崇神天皇の御代における疫病や飢饉など災難の連続は、
大物主神の祟りでしたが、
その大物主神とは、以前このブログの
八岐大蛇退治/宝剣出現章 第八段 一書 第六 で、
少彦名命が常世の国へ帰ってしまった後、
大国主命(大己貴命)が一人で出雲の海辺で国づくりについて考えていたら、
海から不思議な光が現れ、
その光は「大国主命自身の幸魂・奇魂である」と言って、
その後、「大和国の三諸山に住もうと思う」とおっしゃってた、その神様です。
それで大田田根子が生まれるまでの経緯ですが、
昔、陶津耳命(すえつみみのみこと)に活玉依姫(いくたまよりひめ)という美しい娘がおりました。
ある時から毎晩、麗しく威厳のある立派な男が活玉依姫の元に通うようになりました。
そして活玉依姫は、さほど時も経ずに身ごもりました。
そこで両親は不思議に思い、
「お前は夫もいないのに、どうして身ごもったのだ」と娘に尋ねると、
「名前も素性も知りませんが麗しい男が夜になるとやって来て、ともに時間を過ごしている間に自然と身ごもりました。」というので、
両親は相手の正体を知りたいと思い、娘に
「赤土を床の前に散らして置き、糸巻に麻糸をまいて針に糸を通しておき、その男の着物の裾に刺しておきなさい。
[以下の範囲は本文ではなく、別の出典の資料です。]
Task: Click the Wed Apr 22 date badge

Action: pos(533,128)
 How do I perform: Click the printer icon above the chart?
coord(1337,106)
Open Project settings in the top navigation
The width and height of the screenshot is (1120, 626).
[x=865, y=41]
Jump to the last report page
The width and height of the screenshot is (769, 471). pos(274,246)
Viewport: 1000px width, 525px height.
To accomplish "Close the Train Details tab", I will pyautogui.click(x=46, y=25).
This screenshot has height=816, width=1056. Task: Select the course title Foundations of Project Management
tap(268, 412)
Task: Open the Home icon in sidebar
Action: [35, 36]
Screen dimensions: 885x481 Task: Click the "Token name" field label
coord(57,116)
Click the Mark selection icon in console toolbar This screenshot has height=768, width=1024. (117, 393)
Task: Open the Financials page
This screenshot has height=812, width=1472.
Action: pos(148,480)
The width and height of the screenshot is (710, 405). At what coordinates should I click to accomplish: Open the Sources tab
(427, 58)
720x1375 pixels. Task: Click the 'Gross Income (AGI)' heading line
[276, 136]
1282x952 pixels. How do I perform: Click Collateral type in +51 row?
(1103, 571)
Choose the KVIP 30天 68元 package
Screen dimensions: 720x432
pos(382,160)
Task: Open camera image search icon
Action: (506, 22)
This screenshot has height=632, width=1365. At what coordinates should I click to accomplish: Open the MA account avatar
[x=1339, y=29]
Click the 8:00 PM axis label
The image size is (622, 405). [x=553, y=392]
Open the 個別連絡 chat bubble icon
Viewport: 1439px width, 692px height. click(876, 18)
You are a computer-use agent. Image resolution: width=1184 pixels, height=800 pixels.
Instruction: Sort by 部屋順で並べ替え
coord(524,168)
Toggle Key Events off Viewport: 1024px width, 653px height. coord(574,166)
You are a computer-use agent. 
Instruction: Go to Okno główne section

」と言いつけました。
娘は両親の言う通りにして、翌朝見てみると、その意図は戸の鍵穴を通って残った麻糸は糸巻に3わだけでした。
糸をたどって行くと、三輪山の神の社に留まっていました。
それで身ごもった子が神の子だと知ったのです。
三輪山=三諸山に祀られる神とはつまり大物主大神の事です。
系譜としては、そうして生まれたのが櫛御方命(くしみかたのみこと)→で、次の代が飯肩巣見命(いいかたすみのみこと)→建甕槌命(たけみかづちのみこと)→大田田根子(意富多多泥古とも書く)です。
先に神武天皇の后は、その母、せやだたらひめと大物主神との間の子という伝承がありましたが、それと似た話です。
さらに大物主神は、崇神天皇の前で神憑りした倭ととびモモソヒメの命も妻に娶ります。
モモソヒメは、大物主神がいつも夜だけしか通ってこなかったので、
「たまには昼間に会いたい」と言うと、
「じゃあ明日、櫛箱の中にいるからその姿を見ても驚かないで」と答えました。
次の日、箱を開けるとそこにはなんと!小さな蛇がいたので、
思わず驚いて叫び声をあげてしまいました。
大物主神は「恥をかかされた!」と怒って三輪山に帰ってしまい、
モモソヒメががっかりして座った時、箸が下腹部に刺さって亡くなってしまいました。
(この部分、姫が箸を自分で刺して、とも言われています)
そこで作った墓を箸墓と言い、昼は人が作り夜は神が作りました。